### Task to carry out
Your answer should hold the data exactly as given, minus any picture.

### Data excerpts
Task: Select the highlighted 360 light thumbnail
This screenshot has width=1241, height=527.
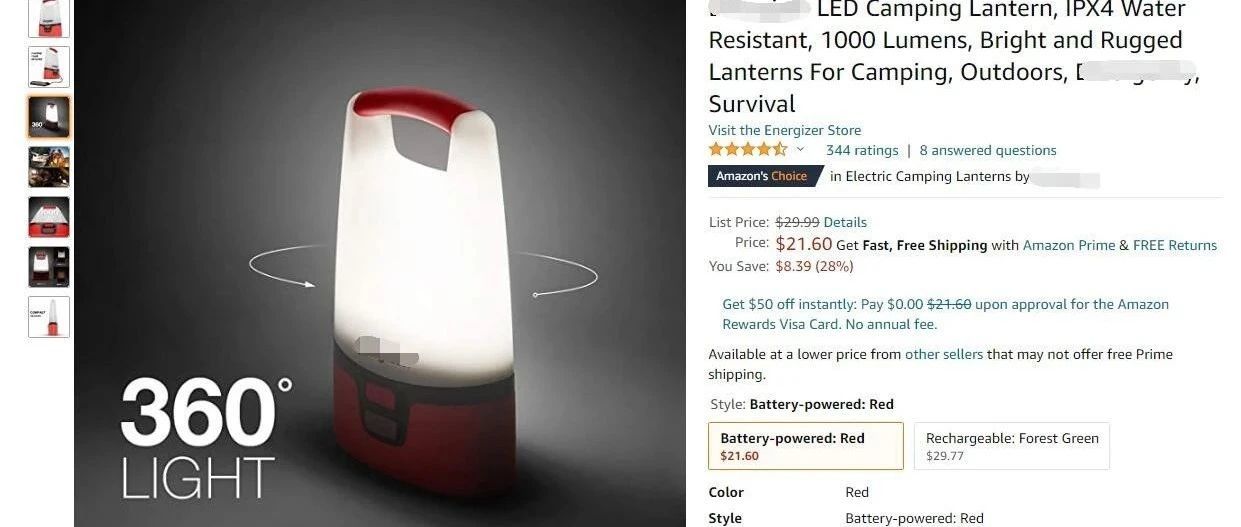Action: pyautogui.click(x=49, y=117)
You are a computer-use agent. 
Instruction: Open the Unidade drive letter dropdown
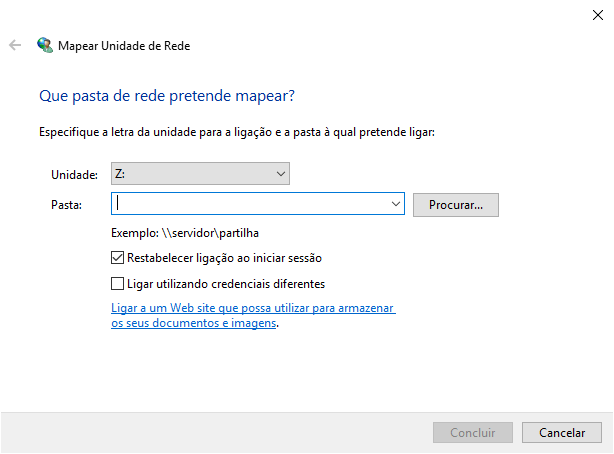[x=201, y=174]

### Solution to this task
Task: Select the highlighted 360 light thumbnail
This screenshot has width=1241, height=527.
Action: pyautogui.click(x=49, y=117)
You are a computer-use agent. 
Instruction: Open the Unidade drive letter dropdown
[x=201, y=174]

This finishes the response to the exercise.